Gene, I live in Georgia. There is nothing wrong with the Mariner. It's the one that came on the 1984 Montauk I bought from Arch in August off of the Sales forum. It's a recently rebuilt 1980 model that runs fantastic. It doesn't have t/t...which I need for the kind of boating I do. Rather than retrofit a tilt/trim unit, I bought a 1990 Evinrude off the sales forum. (I've always been an OMC guy). So, the plan is change the engines, ebay the Mariner, and be ready for the spring!
BTW..Here's my Porsche (my mid-life crisis car!). It's a 1996 Carrera 4S.
posted 10-19-2003 09:53 PM ET (US)
How often do mounting holes not match up when re-powering? I read somewhere in here that they often do match. Seems like you'd end up with a weakened transom if you have to plug old holes and drill new ones.

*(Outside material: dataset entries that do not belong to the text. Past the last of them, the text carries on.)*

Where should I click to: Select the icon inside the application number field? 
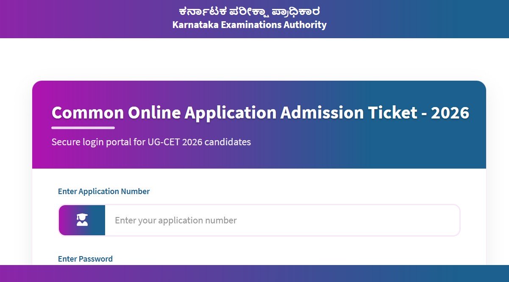coord(82,220)
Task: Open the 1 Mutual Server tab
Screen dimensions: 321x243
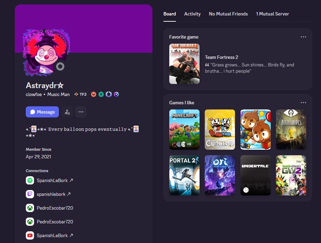Action: coord(272,14)
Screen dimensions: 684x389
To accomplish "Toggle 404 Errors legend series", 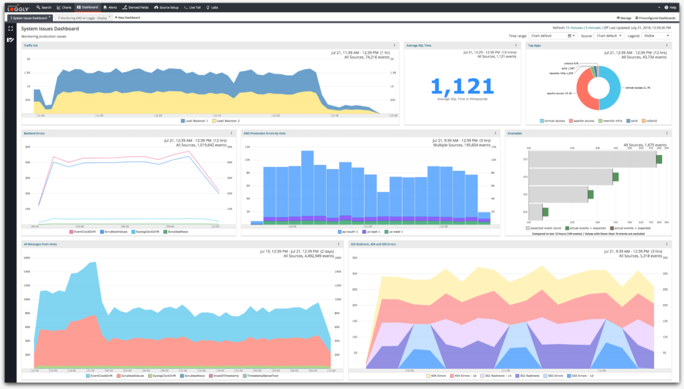I will click(436, 376).
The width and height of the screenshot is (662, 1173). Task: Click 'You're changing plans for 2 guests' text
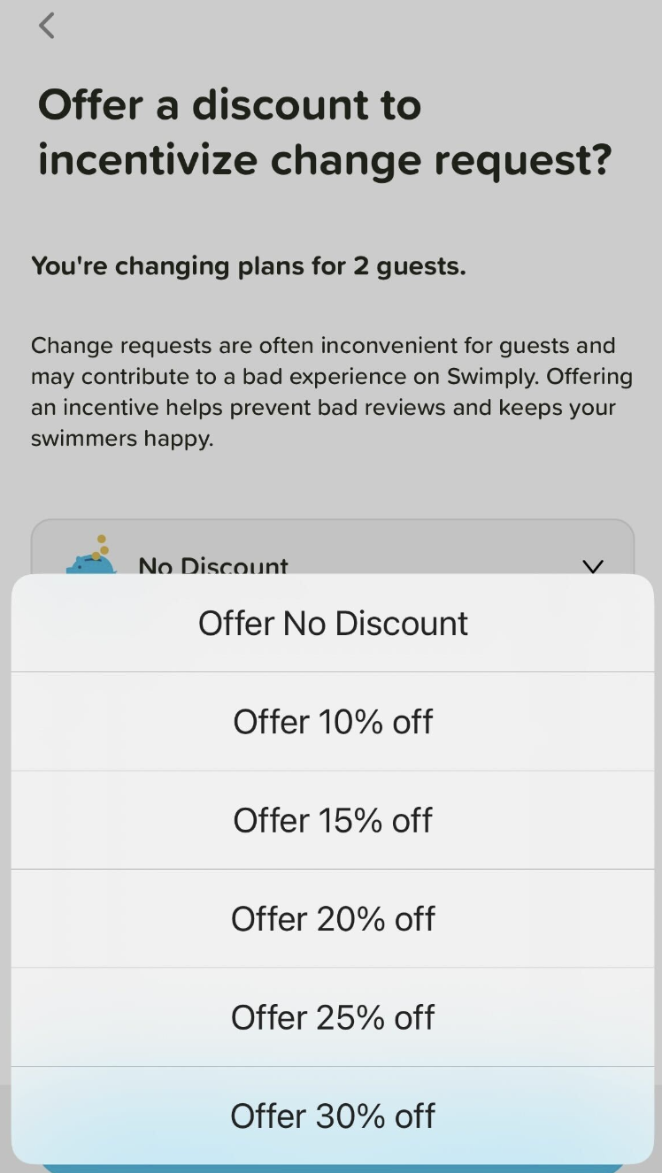[248, 265]
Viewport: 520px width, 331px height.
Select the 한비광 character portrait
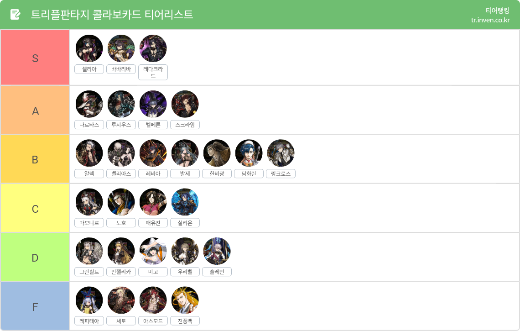pyautogui.click(x=217, y=153)
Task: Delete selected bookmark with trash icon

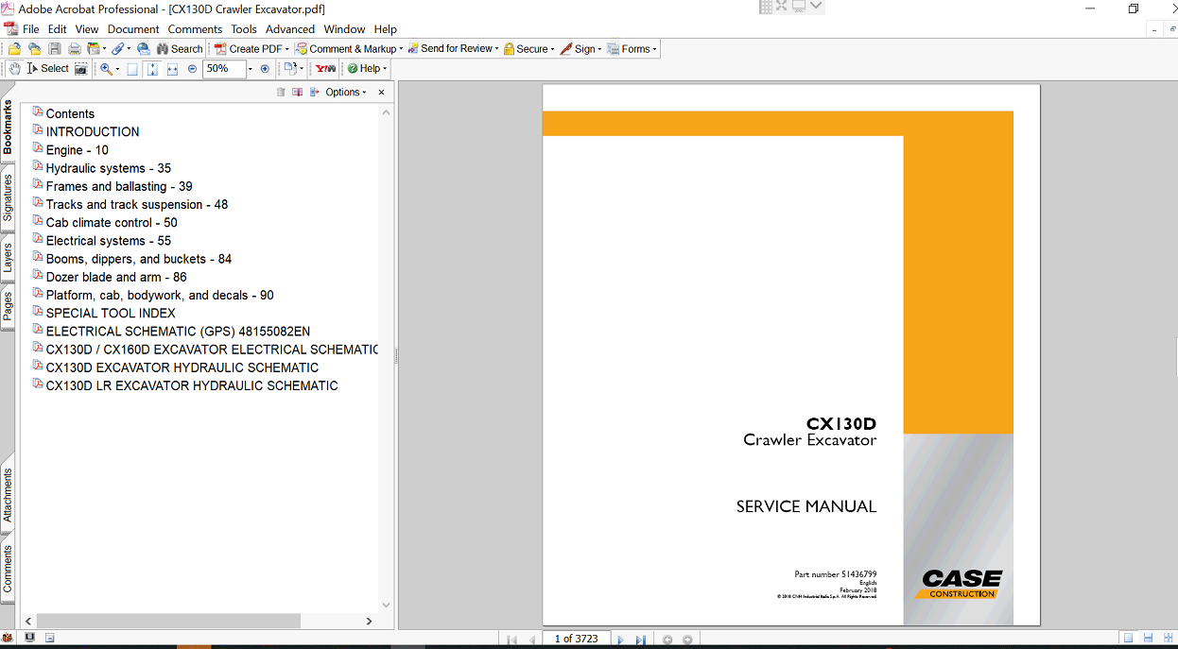Action: 281,93
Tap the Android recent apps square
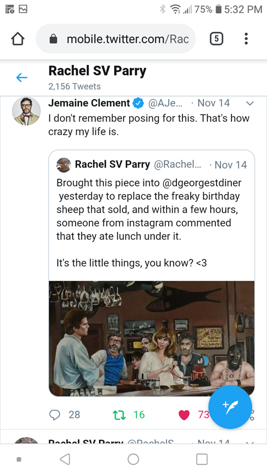Screen dimensions: 267x475 202,459
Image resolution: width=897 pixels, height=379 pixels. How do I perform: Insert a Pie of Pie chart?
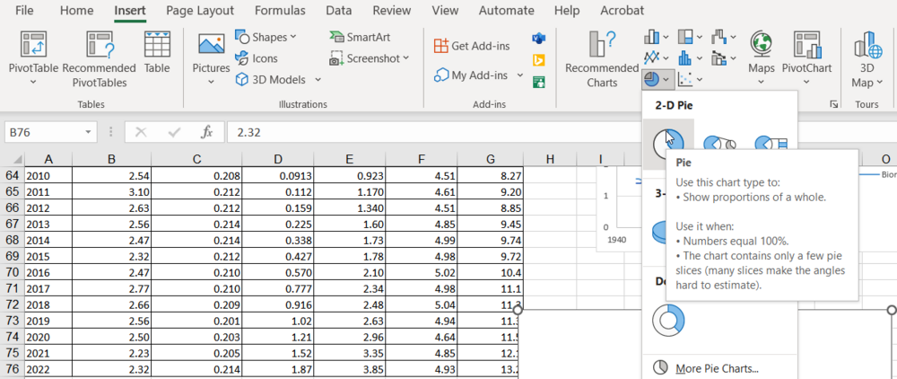tap(719, 144)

posted 10-21-2003 01:03 PM ET (US)
I'll store the Porsche in my garage in Florida for the weekend, tell me when to come pick it up... *grin*
BTW: My garage is loaded with stuff to the point I can't fit my VW Corrado into it. However, if I had a Porsche like that coming for a visit, it would be a real incentive to toss a LOT of junk out! Ironically, if I had a P like that, I'd probably be parking it in the living room. After you fold the mirrors in, it will fit through a 6' sliding glass door... (German car mirrors fold in for shipping).
posted 10-21-2003 02:14 PM ET (US)
Not a bad job. Takes way longer to change rigging and wiring than to swap the engine. I have an eye hook in my ceiling, screwed into rafter, I use a come along and have swapped a couple using this method. Strip all the cables ect. off the old engine before you swing engine, have the new engine ready to install. Hang the new one and rig at your leisure. Mount the engine above the transom as recommended by CW board members.
You will also need a hand truck or some kind of cart to move the engines, I use an old coaster wagon the neighbor kids were throwing away.
Good experience and you know the job is done right.
By the way, where ya at in GA? I live south of Macon and could take the Porsche for a while,,,give you time to change the engine, get it broken in, wax boat, repack trailer bearings,chat with board members,install full canvas ect.
posted 10-21-2003 03:02 PM ET (US)
Believe it or not, lay the engine on an old chaise lounge cushion and slide it wherever you want to.....easily.